> **WHAT YOU WILL DO**
Render every line of the records below as a JSON list of strings, one string per line. Leave out blank lines.

## begin EXERCISE MATERIAL

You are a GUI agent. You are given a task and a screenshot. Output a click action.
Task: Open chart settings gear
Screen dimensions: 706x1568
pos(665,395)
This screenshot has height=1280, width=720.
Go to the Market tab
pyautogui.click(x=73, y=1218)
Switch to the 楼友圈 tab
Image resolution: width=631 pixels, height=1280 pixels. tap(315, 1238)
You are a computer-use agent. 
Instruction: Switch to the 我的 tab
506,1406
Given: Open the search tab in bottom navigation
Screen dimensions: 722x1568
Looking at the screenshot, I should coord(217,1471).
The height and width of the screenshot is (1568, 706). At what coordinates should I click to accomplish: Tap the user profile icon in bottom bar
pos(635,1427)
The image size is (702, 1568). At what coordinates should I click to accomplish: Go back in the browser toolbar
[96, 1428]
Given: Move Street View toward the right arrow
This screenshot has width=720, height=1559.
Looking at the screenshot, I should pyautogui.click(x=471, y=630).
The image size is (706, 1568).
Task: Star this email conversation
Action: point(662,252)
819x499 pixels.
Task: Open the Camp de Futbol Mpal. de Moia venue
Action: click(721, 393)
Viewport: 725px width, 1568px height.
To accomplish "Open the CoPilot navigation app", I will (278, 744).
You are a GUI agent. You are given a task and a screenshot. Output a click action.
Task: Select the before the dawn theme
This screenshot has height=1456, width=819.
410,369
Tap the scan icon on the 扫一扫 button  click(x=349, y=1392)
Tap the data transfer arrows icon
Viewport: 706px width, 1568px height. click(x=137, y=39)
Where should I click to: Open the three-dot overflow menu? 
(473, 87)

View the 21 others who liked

## end EXERCISE MATERIAL

> **WRITTEN RESPONSE**
[
  "You are a GUI agent. You are given a task and a screenshot. Output a click action.",
  "Task: Open chart settings gear",
  "Screen dimensions: 706x1568",
  "pos(665,395)",
  "This screenshot has height=1280, width=720.",
  "Go to the Market tab",
  "pyautogui.click(x=73, y=1218)",
  "Switch to the 楼友圈 tab",
  "Image resolution: width=631 pixels, height=1280 pixels. tap(315, 1238)",
  "You are a computer-use agent. ",
  "Instruction: Switch to the 我的 tab",
  "506,1406",
  "Given: Open the search tab in bottom navigation",
  "Screen dimensions: 722x1568",
  "Looking at the screenshot, I should coord(217,1471).",
  "The height and width of the screenshot is (1568, 706). At what coordinates should I click to accomplish: Tap the user profile icon in bottom bar",
  "pos(635,1427)",
  "The image size is (702, 1568). At what coordinates should I click to accomplish: Go back in the browser toolbar",
  "[96, 1428]",
  "Given: Move Street View toward the right arrow",
  "This screenshot has width=720, height=1559.",
  "Looking at the screenshot, I should pyautogui.click(x=471, y=630).",
  "The image size is (706, 1568).",
  "Task: Star this email conversation",
  "Action: point(662,252)",
  "819x499 pixels.",
  "Task: Open the Camp de Futbol Mpal. de Moia venue",
  "Action: click(721, 393)",
  "Viewport: 725px width, 1568px height.",
  "To accomplish \"Open the CoPilot navigation app\", I will (278, 744).",
  "You are a GUI agent. You are given a task and a screenshot. Output a click action.",
  "Task: Select the before the dawn theme",
  "This screenshot has height=1456, width=819.",
  "410,369",
  "Tap the scan icon on the 扫一扫 button  click(x=349, y=1392)",
  "Tap the data transfer arrows icon",
  "Viewport: 706px width, 1568px height. click(x=137, y=39)",
  "Where should I click to: Open the three-dot overflow menu? ",
  "(473, 87)",
  "View the 21 others who liked"
]